First Lines

Feb. 1st, 2003 01:57 am
handslive: (Default)
[personal profile] handslive

I was intrigued by this meme as well, but in a different way.

I make no apology for what I'm about to do. :-)

These are not first lines of favourite books. Rather, guilty books. Some of them are very good. Some of them are atrocious. I've carefully culled from an astounding list to try and bring you a very special set of first lines. What I think of as defining lines.

What I mean by that will be seen in the examples, but it comes down to this: You would know as soon as you read an opening line like this exactly what kind of book it was going to be. In some cases you'd only be sort of wrong; in others you'd be exactly right.

Because this is, without a doubt, an atrocity, I am supplying more than 10 first lines. Instead, I have an even baker's dozen. I swear I tried to cram in a line from Lois McMaster Bujold (had one picked out from Brothers in Arms), but these 13 were better.


Uniformed LAPD Officer Joe Pike could hear the banda music even with the engine idling, the a.c. jacked to meat locker, and the two-way crackling call out codes to other units.

L.A. Requiem, by Robert Crais

This story begins where I did something illegal, had two rows with women, one pub fight, and got a police warning, all before mid-afternoon.

Firefly Gadroon, by Jonathan Gash

If you consider the Milky Way galaxy as a great wheel turning ponderously through space, then you may regard the Palethetic Cluster as a clot of earth tossed up by that wheel as it pounds down eternity's highway.

Under the Eye of God, by David Gerrold

The Great Diaspora of the human race which started more than two millennia ago when the Libbey-Scheffield Drive was disclosed, and which continues to this day and shows no sign of slowing, made the writing of history as a single narrative -- or even many compatible narratives -- impossible.

Time Enough for Love, by Robert A. Heinlein

The great granite mound called Tor Al'Kiir crouched like a malevolent toad in the night, wearing a crown of toppled walls and ruined columns, memories of failed attempts by a score of Ophirean dynasties to build there.

Conan the Triumphant, by Robert Jordan

"Thinner," the old Gypsy man with the rotting nose whispers to William Halleck as Halleck and his wife, Heidi, come out of the courthouse.

Thinner, by Stephen King (writing as Richard Bachman)

Sundered from us by gulfs of time and stranger dimensions dreams the ancient world of Nehwon with its towers and skulls and jewels, its swords and sorceries.

Swords and Deviltry, by Fritz Lieber

"Gentlemen," Ambassador Earlyworm said, and paused, peering in turn at the faces of each of the subordinate diplomats seated behind meticulously aligned yellow pads and needle-sharp pencils along the twelve-foot zum-wood conference table, with an expression that strongly suggested he employed the appellation as a courtesy only.

Retief: Emissary to the Stars, by Keith Laumer

The sublime Emperor Constans, born to the Purple, lord of New Rome, or Constantinopolis, or Byzantium -- depending upon whether you were flattering the Emperor, writing a history book, or just trying to ask the way -- stamped furiously into his marbled audience chamber, his sparse hair disordered, his crown of gilded laurels bent at a rakish angle over one ear, striving vainly -- and messily -- to shake the richly assorted clods of horse dung off his stiff gilded robes.
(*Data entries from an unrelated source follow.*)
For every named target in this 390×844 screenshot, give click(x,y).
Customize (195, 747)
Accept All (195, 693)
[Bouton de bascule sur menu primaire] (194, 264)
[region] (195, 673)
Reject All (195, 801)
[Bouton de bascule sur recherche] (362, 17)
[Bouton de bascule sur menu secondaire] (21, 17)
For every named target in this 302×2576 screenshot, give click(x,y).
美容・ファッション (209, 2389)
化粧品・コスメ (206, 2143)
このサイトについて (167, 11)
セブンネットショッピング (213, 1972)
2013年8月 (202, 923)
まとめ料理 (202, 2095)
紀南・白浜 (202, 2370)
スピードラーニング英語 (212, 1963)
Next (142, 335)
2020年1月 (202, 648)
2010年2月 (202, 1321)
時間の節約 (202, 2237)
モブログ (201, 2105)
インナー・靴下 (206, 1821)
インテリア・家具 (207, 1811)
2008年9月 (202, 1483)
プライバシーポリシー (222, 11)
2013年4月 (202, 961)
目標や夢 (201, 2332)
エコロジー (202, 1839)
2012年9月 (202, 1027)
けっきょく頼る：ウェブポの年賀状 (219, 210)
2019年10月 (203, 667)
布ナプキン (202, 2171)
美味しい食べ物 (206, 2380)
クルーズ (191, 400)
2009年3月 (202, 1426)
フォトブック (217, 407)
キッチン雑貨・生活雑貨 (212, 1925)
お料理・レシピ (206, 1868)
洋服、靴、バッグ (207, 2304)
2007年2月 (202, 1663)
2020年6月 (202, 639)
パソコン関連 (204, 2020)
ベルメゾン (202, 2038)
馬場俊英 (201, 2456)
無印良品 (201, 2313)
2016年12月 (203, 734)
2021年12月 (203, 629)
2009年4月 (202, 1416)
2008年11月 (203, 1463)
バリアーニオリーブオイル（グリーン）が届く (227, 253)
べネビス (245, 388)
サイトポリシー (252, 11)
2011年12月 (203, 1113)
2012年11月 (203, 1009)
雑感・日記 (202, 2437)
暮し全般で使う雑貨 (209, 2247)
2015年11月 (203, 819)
A Spell of Empire, by Michael Scott Rohan and Allan Scott

The shot heard round the world had been stilled for almost two centuries when an Iowa banker did something far more significant for American independance than fire a musket ball at the Redcoats.

The Destroyer: Death Therapy, by Richard Shapir and Warren Murphy

The bells of St. Mark's were ringing changes up on the mountain when Bud skated over to the mod parlor to upgrade his skull gun.

The Diamond Age, by Neil Stephenson

The old man with the bent shoulders came out of the rain, furling his janomegasa -- his rice-paper umbrella -- as if it were a ship's sail.

Jian, by Eric Von Lustbader

The music all that morning had been of the militant type that had dominated the airwaves for the past few weeks; but to the discerning ear there was a grim undertone to it that hadn't been there since the very start of the alien invasion.

Cobras Two, by Timothy Zahn

Date: 2003-02-02 06:56 am (UTC)
ext_2918: (Default)
From: [identity profile] therealjae.livejournal.com
Okay, that King first sentence is *horrendous*. What was he thinking?